What is being asked
Copy out the lines of the listing from the line with "Open @hildobby profile link on 5.91% card" up to and including the last line of the listing, without changing a word, and leave the pictures out.

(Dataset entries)
— begin —
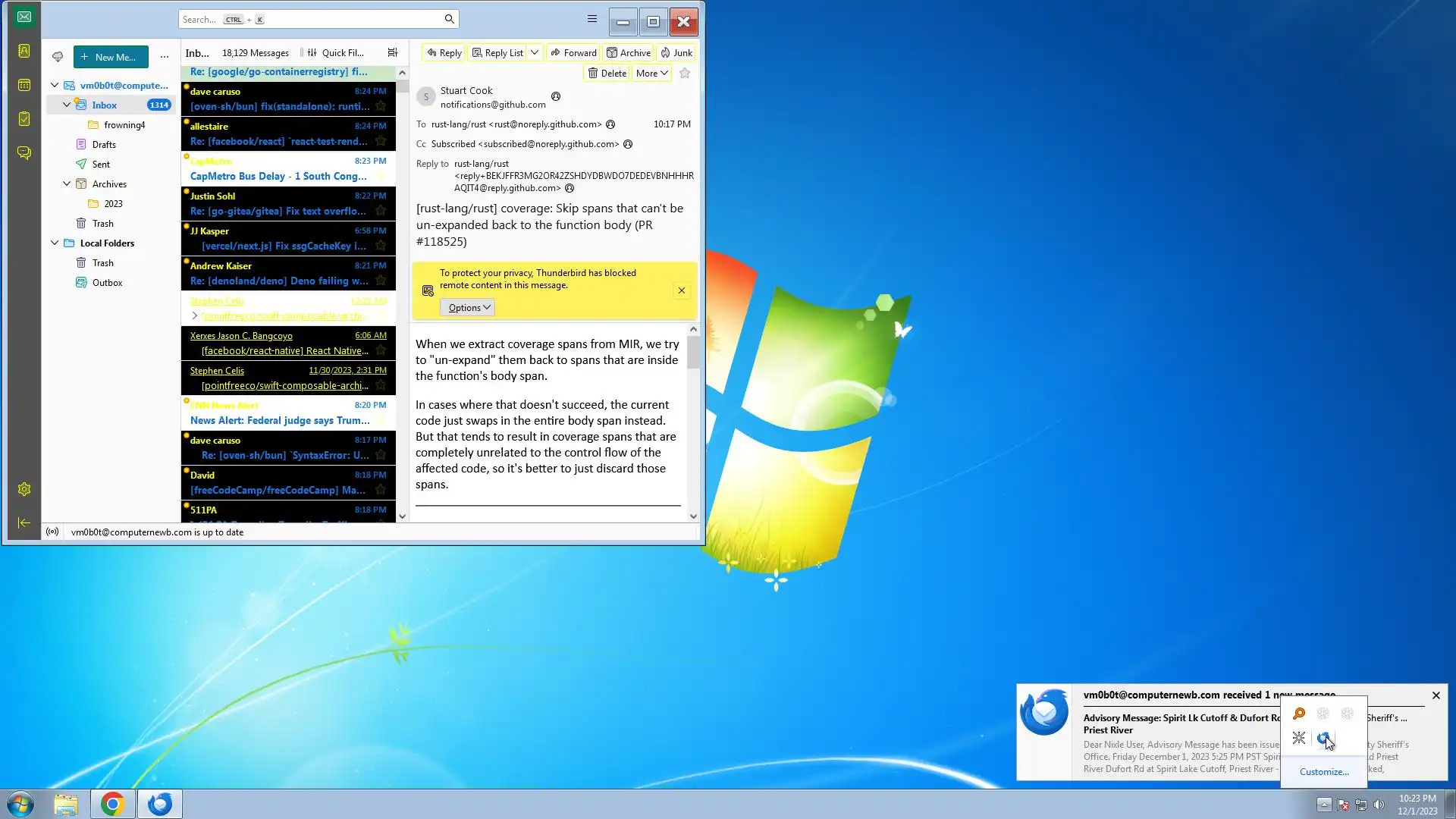Viewport: 1456px width, 819px height.
Task: Expand the More actions dropdown
Action: 651,74
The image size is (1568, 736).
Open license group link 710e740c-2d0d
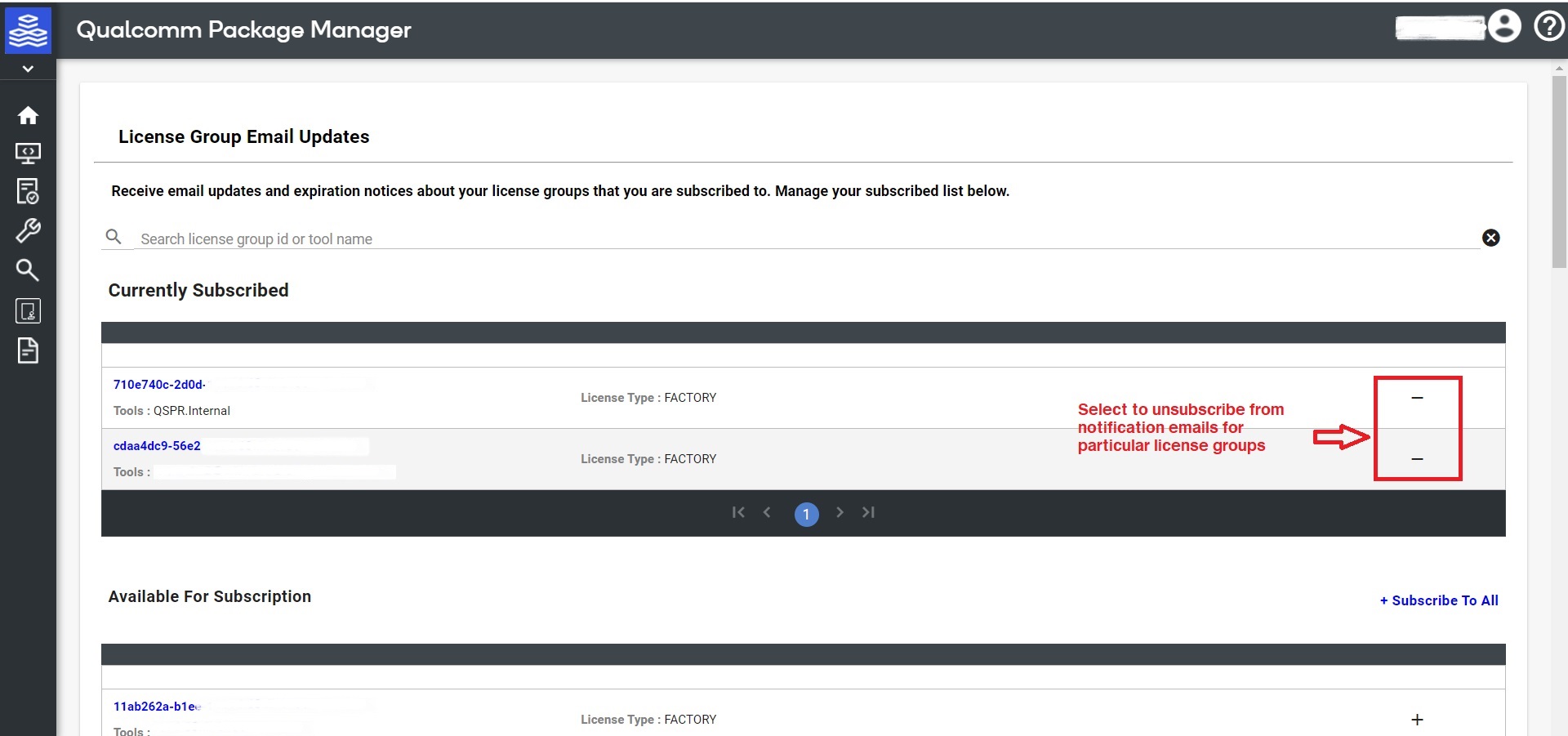(x=158, y=384)
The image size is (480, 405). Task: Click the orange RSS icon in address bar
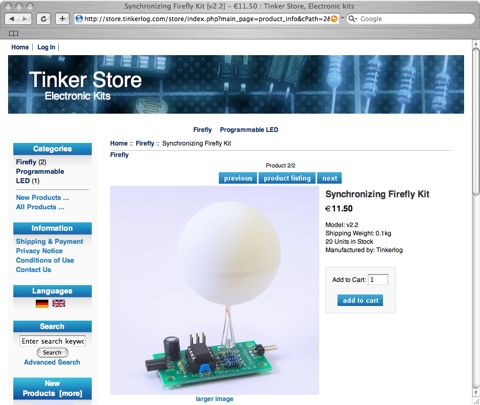tap(334, 19)
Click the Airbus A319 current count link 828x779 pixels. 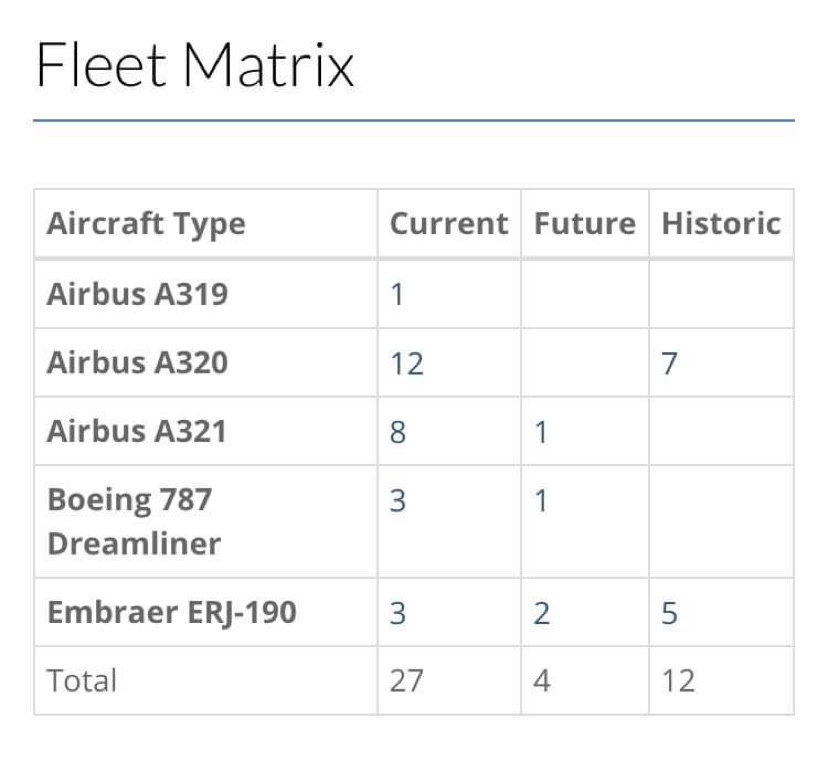pyautogui.click(x=397, y=295)
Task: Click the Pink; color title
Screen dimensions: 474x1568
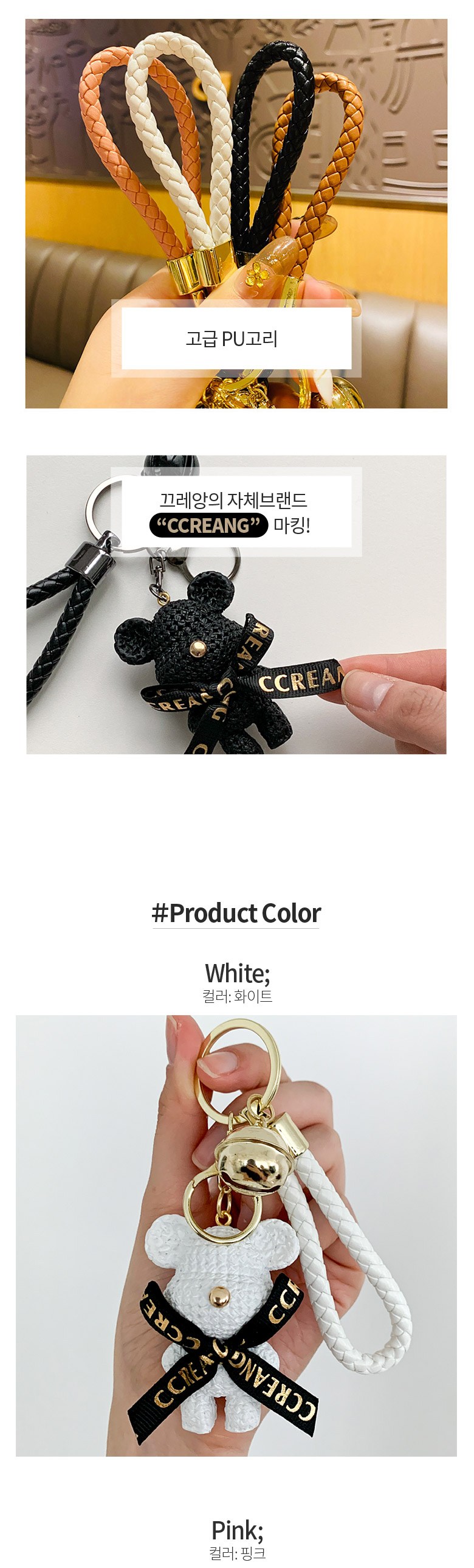Action: point(238,1530)

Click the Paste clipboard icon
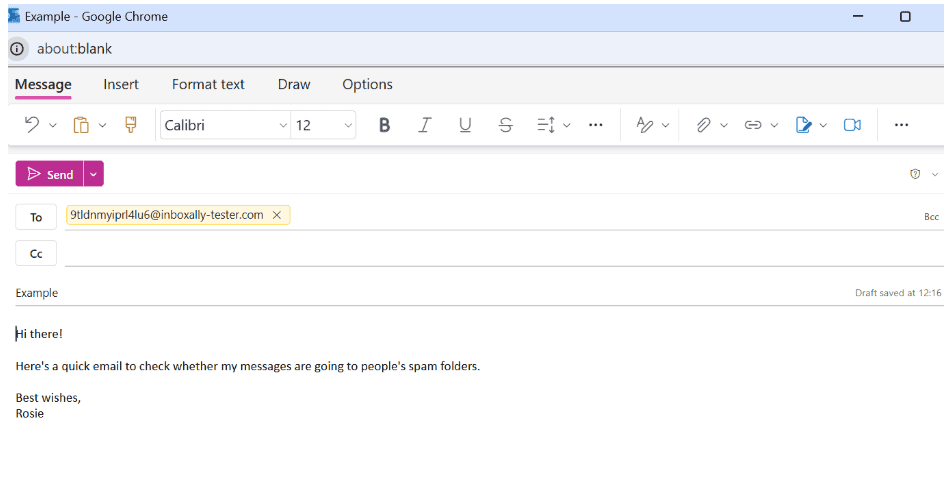[x=81, y=125]
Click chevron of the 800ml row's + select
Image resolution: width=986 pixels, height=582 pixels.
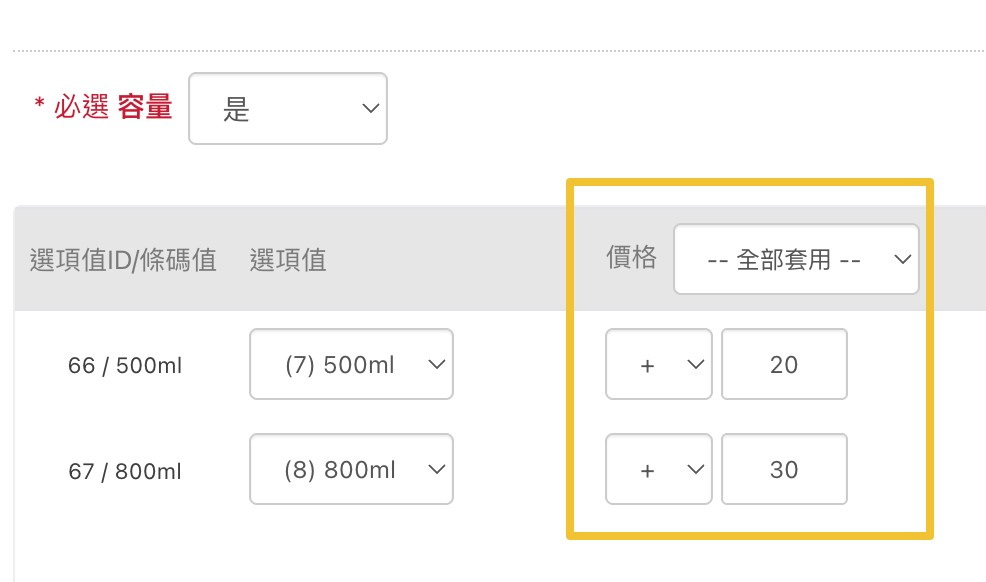coord(696,469)
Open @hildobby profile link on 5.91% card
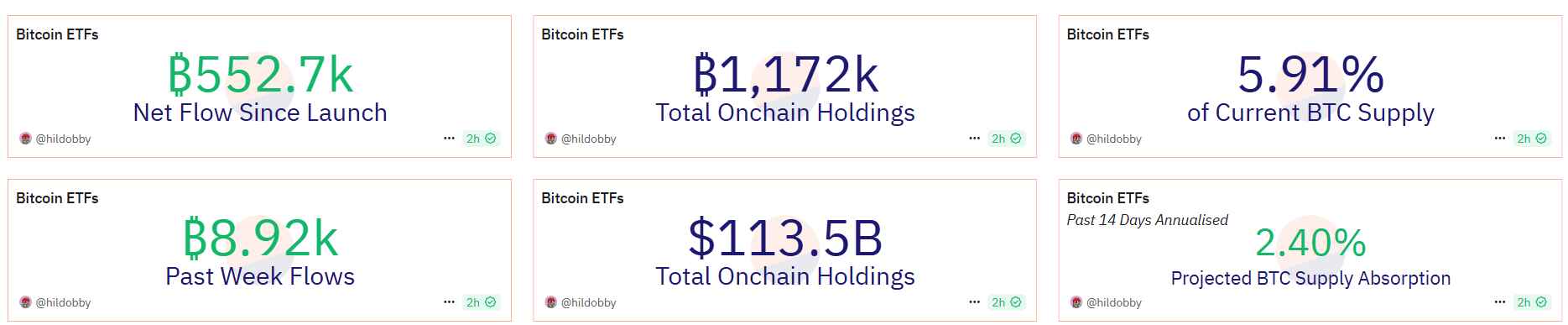 click(x=1113, y=139)
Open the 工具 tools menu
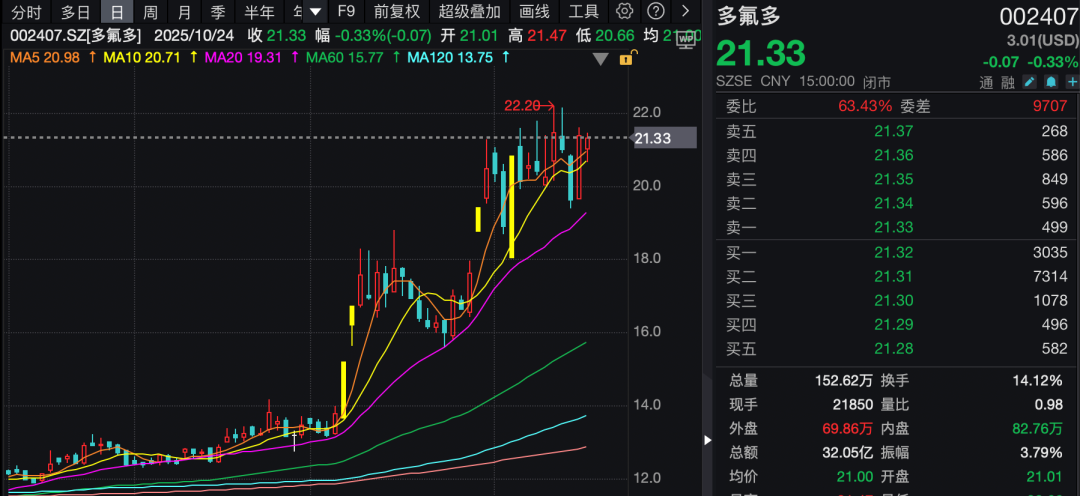The height and width of the screenshot is (496, 1080). point(584,12)
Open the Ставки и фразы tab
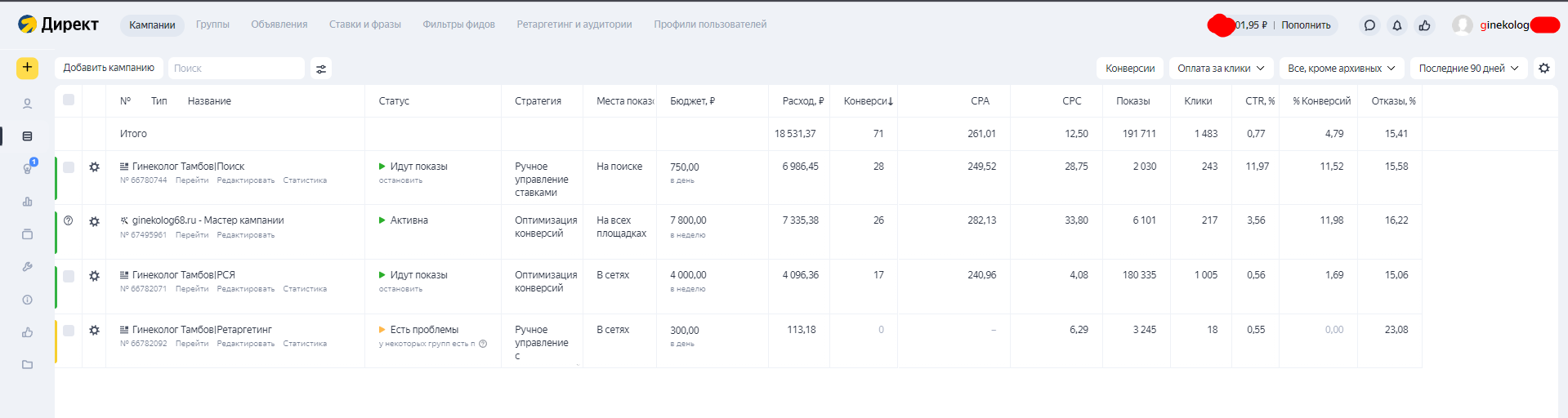 [364, 24]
— end —
Final answer
Open @hildobby profile link on 5.91% card
 click(x=1113, y=139)
Open the 工具 tools menu
The height and width of the screenshot is (496, 1080). point(584,12)
Open the Ставки и фразы tab
 [364, 24]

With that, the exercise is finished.